Для оставшихся в школе время до переклички тянулось нестерпимо медленно. После вышеописанного краткого совещания старшины трех отделений расстались. Блумфильд ушел к себе, а Риддель с Ферберном отправились в комнату первого. Риддель ощущал потребность излить перед своим другом то, что его волновало.
— Ну, не комедия ли это — мое старшинство? Согласись, что комедия! — воскликнул он, как только они остались одни.
— Вовсе нет. В сегодняшней истории ты ничем не виноват, — возразил Ферберн.
— На мне лежит ответственность за порядок в школе.
— За такой случай не может отвечать ни один старшина, и я убежден, что директор на тебя не рассердится.
— Допустим. Но разве не доказывает этот случай, что моя власть — нуль? Ведь меня в грош не ставят. Взгляни на это несчастное объявление: кого оно удержало?
— Как тебе не стыдно, дружище, приходить в отчаяние от всякой безделицы! То же могло случиться с каждым старшиной.
— Как бы я желал избавиться от этого проклятого старшинства! С каким наслаждением уступил бы я его Блумфильду!
— Вздор! Во-первых, нас с Блумфильдом оскорбили нисколько не меньше, чем тебя, а во-вторых… во-вторых, когда ты успокоишься, ты сам будешь смеяться над собой. Поговорим лучше о другом. Я давно хотел тебя спросить: бывает у тебя Виндгам?
— Очень редко. А что? — спросил с тревогой Риддель.
— Кажется, он попал в дурные руки.
— Это старая история. Но что такое он сделал?

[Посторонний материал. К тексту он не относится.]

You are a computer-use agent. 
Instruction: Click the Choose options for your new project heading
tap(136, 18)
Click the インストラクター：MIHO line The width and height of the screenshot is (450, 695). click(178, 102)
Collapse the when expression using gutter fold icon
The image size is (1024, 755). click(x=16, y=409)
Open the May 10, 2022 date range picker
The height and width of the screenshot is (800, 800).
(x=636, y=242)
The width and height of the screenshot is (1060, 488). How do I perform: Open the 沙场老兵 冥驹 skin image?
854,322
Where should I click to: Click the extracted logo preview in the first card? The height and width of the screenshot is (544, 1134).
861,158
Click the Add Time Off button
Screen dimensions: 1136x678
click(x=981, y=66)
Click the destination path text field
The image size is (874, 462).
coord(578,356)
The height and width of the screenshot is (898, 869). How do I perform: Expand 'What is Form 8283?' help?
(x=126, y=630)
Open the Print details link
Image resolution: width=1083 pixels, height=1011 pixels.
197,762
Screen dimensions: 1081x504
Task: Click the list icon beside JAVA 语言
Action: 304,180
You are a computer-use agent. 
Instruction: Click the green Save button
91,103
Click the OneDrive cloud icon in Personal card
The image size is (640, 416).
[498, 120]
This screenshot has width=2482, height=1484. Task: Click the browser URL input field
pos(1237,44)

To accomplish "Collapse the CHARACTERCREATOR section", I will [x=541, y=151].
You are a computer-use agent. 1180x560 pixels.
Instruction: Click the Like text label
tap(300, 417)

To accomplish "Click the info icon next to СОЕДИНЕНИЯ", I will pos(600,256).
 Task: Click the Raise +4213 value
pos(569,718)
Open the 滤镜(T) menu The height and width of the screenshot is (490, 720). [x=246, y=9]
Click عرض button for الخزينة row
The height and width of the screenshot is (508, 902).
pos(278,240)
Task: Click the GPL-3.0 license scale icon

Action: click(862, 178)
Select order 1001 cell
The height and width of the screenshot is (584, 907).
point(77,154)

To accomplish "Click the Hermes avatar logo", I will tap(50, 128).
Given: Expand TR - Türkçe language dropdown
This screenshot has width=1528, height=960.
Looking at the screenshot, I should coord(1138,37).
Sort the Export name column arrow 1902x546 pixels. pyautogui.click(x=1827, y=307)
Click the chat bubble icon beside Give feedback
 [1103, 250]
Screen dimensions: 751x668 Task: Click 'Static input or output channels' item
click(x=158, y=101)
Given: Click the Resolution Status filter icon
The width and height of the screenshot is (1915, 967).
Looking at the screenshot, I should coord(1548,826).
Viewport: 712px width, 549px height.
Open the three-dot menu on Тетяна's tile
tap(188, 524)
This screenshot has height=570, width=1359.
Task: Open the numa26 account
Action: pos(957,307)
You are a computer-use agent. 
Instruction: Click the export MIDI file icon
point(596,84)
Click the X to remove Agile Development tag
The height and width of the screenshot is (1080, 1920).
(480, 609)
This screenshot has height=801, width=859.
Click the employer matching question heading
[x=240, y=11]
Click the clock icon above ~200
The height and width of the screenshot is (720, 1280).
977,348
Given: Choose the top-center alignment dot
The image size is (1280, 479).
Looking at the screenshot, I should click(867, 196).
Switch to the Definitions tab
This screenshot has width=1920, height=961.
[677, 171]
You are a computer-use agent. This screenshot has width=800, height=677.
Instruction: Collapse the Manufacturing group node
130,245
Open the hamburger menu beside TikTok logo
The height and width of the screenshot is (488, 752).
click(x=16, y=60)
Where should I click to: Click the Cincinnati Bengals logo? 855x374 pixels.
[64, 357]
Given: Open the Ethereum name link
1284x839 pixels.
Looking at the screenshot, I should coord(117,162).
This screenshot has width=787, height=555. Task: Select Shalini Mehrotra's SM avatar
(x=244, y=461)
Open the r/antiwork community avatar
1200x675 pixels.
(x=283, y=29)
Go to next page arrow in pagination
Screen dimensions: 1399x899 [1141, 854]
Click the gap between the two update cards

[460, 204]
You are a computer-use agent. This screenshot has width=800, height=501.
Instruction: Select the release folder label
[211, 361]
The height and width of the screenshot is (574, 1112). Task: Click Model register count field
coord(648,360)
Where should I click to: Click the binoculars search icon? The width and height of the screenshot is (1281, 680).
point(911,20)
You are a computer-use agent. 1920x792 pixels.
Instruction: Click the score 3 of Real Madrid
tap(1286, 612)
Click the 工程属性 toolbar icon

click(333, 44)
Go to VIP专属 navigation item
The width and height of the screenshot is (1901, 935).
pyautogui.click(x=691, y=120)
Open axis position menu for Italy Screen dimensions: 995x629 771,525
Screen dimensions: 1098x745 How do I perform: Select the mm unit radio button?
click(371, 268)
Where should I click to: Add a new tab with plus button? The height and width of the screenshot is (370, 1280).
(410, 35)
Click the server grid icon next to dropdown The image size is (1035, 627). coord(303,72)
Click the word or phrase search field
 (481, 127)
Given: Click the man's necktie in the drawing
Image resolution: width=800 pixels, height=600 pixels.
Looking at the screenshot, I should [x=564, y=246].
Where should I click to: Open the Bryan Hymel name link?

— Ничего особенного, только на днях я видел, как он возвращался в школу очень поздно, гораздо позже переклички. По-настоящему я должен был бы довести это до сведения директора, но я хотел прежде сказать тебе. Жаль Виндгама: он хороший мальчик.
— Не знаю, что бы я дал, чтобы разлучить его с Сильком! — сказал Риддель. — У Силька какая-то власть над ним. Виндгам прекрасно понимает, что Сильк плохой товарищ, и все-таки дружит с ним. А теперь, как нарочно, он рассердился на меня за то, что я не пустил его в город.
— Это, однако, не помешало ему уйти.
— Да, и, к сожалению, он ушел не один, а опять-таки с Сильком.
— Что это? Слышишь? — воскликнул вдруг Ферберн. — Уж не наши ли возвращаются?
Ферберн угадал. Со стороны города доносился какой-то звук; можно было разобрать топот многих ног и гул голосов. Звук быстро приближался и из отдаленного гула скоро перешел в сплошной рев. Очевидно, вильбайцы возвращались всей гурьбой, и возвращались далеко не мирно. Слышны были крики: «Сомкнись, наши! Пробивайся дружней!», «Долой радикалов! Да здравствует Пони!» Эти крики часто покрывались возгласами других, более грубых голосов: «Долой школяров! Бей их!» Все это значило, что между городским населением и школой происходила драка и что вильбайцы грудью пробивают путь к дому. Казалось, весь город преследует их по пятам; им то и дело приходилось останавливаться и расчищать себе дорогу. Однако, несмотря на превосходные силы неприятеля, вильбайцы подвигались к дому и с каждым шагом вперед оглашали воздух торжествующим криком: «Да здравствует Пони!»
Высунувшись в окно, Риддель и Ферберн увидели авангард «своих». Добежав до школьной ограды, беглецы распахнули ворота и с оглушительным гамом ворвались во двор. Старшина и его друг не могли не ощутить некоторой гордости при виде этих молодцов, смело пробившихся сквозь полчища врагов. Битва была не на живот, а на смерть: оборванное платье и обезображенные лица героев ясно свидетельствовали об этом. Последними прибежали Гем, Ашлей, Типпер и еще несколько старших воспитанников; они, очевидно, заняли опасный пост в арьергарде нарочно, чтобы сдерживать напиравшую сзади толпу. Грустное зрелище представляли все они, когда вбежали наконец во двор. Преследователи не рискнули проникнуть за ограду, но, стоя снаружи, не переставали браниться.
— Запирай ворота! — крикнул Гем.
Толпа школьников бросилась было исполнять команду, как вдруг за воротами раздался крик:
— Помогите!
При звуке этого голоса Риддель вздрогнул и как был, без шапки, выскочил в окно прямо на дорогу, где стояла толпа горожан. Ферберн последовал за ним.
— Наш остался за оградой! Выручай своего! — кричали во дворе.